The diary sits locked in a desk in the "office" of Tom's house, a rambly Victorian on the west side of Minneapolis. It's a big place for a man alone, as many a daughter's mother would tell him; and I call it a gloomy place, because there is so little life in it. Tom never gives parties or dinners, though he goes to them. (He's a sociable fellow, in his disjointed way. That is, he'll come to your Saturday Night, then go into a trance and madden everyone.) Some of the rooms in Tom's house are empty. You wonder. But then, what's he supposed to do with them? He sleeps in the bedroom, relaxes in the living room, works in the office, eats in the kitchen. The rest of the place is redundant. When Tom bought and began renovating it, he thought of it as a show house, as a proof for wondering customers of the kind of work he could do. Then he thought, Fuck it.
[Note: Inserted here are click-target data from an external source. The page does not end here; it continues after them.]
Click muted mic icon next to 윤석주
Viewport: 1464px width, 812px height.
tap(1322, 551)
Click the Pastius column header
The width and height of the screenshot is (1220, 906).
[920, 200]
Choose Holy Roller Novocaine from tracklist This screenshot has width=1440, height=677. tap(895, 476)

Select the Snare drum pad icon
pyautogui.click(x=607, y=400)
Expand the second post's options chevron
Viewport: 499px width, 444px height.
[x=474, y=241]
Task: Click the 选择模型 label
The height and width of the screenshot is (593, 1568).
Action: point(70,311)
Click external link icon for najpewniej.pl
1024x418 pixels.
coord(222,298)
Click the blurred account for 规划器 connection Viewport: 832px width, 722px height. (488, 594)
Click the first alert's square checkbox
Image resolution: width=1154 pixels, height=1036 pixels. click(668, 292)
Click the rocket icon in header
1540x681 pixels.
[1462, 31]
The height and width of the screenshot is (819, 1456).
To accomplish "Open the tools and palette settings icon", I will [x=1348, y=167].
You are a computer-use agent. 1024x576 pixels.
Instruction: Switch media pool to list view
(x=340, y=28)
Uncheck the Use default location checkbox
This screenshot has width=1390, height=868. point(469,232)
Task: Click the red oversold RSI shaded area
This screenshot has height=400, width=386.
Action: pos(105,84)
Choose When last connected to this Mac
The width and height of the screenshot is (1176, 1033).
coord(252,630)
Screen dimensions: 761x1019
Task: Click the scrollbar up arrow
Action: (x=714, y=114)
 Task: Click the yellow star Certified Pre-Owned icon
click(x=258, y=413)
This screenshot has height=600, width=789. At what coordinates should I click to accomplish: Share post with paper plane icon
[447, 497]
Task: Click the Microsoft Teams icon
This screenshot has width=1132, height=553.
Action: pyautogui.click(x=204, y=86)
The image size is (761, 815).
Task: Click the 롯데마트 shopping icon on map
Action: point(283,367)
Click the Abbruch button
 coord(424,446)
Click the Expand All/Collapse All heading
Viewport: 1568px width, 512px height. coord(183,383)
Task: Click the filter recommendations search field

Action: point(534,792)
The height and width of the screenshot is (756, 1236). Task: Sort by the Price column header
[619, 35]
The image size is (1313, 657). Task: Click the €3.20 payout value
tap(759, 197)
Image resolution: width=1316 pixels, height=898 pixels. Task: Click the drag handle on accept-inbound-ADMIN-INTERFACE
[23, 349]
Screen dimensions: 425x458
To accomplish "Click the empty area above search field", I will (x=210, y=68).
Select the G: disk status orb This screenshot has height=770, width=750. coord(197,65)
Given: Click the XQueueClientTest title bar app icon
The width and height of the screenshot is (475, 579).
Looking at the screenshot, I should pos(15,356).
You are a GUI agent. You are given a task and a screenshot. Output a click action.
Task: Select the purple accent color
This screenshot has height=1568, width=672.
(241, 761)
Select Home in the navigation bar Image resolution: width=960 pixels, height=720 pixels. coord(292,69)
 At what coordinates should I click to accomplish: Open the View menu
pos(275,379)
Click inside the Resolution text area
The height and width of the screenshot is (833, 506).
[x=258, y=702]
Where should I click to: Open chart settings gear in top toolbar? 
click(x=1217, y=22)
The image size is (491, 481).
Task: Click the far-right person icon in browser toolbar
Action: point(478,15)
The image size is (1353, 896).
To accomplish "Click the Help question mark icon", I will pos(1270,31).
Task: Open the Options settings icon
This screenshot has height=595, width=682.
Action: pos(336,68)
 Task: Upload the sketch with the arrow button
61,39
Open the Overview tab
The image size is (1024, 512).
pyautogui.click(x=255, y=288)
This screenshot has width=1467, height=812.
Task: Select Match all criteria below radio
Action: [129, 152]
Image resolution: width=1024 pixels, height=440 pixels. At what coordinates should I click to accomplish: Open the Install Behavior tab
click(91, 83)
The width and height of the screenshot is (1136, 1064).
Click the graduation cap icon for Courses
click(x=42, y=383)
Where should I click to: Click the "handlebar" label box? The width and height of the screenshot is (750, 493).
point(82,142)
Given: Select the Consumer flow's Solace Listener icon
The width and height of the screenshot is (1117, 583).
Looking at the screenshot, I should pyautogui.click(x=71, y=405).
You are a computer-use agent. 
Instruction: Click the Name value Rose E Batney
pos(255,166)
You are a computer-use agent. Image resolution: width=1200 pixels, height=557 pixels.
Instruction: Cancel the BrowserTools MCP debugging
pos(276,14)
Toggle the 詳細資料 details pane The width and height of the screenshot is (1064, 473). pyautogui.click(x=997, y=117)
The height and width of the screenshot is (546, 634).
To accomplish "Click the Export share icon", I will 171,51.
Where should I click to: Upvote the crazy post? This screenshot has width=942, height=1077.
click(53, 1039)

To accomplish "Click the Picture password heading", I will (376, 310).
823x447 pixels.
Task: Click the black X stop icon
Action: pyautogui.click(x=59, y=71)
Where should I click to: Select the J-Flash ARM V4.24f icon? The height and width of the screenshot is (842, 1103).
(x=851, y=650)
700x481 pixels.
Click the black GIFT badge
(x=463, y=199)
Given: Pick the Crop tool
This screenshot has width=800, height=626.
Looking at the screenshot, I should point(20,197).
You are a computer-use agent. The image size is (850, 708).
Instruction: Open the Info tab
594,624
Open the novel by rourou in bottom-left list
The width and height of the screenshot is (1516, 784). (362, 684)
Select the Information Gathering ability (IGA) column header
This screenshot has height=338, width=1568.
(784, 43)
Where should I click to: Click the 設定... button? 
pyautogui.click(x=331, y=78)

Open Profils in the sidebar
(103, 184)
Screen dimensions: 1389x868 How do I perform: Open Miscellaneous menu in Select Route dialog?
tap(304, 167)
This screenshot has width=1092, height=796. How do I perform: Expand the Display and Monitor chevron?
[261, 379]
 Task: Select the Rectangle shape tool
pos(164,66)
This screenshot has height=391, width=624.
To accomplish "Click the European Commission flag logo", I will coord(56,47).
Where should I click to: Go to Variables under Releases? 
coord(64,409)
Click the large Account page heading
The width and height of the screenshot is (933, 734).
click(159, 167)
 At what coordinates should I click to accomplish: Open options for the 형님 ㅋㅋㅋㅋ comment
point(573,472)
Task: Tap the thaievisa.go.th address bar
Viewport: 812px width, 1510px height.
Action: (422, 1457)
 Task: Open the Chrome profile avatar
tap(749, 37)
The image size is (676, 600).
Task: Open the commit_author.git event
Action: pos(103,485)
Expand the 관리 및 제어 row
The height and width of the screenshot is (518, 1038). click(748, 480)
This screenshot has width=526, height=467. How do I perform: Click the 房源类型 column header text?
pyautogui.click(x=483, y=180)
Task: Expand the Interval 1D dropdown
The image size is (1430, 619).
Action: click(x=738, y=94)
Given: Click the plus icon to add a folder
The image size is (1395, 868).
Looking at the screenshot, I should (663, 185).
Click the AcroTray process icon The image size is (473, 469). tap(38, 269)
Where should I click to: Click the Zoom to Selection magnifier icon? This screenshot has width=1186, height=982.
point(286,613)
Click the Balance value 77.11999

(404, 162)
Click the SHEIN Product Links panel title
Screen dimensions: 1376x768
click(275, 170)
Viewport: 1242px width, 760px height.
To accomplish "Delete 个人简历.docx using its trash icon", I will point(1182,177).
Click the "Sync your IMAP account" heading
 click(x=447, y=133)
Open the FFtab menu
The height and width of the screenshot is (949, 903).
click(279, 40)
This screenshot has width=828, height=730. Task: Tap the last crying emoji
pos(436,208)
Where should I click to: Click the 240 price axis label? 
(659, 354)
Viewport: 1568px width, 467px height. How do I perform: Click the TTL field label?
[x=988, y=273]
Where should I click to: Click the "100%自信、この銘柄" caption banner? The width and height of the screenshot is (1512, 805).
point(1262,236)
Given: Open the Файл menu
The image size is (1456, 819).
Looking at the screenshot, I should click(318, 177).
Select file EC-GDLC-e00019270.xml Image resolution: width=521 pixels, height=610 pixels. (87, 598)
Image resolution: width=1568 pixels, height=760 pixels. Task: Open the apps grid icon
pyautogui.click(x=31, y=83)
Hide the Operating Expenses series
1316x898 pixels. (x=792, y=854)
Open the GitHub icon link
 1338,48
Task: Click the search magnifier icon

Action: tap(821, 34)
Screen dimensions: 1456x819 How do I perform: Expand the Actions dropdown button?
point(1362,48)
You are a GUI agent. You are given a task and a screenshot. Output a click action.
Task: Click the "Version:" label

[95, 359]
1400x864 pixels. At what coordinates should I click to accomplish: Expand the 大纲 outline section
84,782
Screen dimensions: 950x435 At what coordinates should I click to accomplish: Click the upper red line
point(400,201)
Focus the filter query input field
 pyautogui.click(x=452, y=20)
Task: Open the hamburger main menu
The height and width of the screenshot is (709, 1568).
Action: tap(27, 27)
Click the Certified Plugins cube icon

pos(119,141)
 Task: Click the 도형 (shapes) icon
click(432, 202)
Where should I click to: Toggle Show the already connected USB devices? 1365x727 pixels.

This is why Tom's cousin Walt is coming, to help fill out the rooms. The two haven't seen each other since the autumn of 1968, when Tom moved to the Twin Cities, but it seemed that Walt got into some sort of trouble back home, and, in solemn conclave, the Uhlissons decreed that Walt shall join Tom in the metropolis and learn Tom's trade. Of course, now that Tom is on his own he has no need to obey any edict issuing out of Gotburg; but it immediately occurred to him that he could use some company around the house, and it might be nice to take a bit of family into the Uhlisson Company (Tom Uhlisson, Proprietor and Director).
Walt is coming by bus—the Orient Express of the Midwest—and Tom will drive down to the station to pick him up. It's a Saturday evening in early December, and Tom has long had the traditional survival kit for the Minnesota winter set up in the trunk. As a teen, Tom was playful, helter-skelter; as a man, he is orderly, prudent, assigning certain days of the week for chores, maintaining things-to-watch-for lists in his head for every current renovation project, keeping his diary locked in the desk even though he lives alone.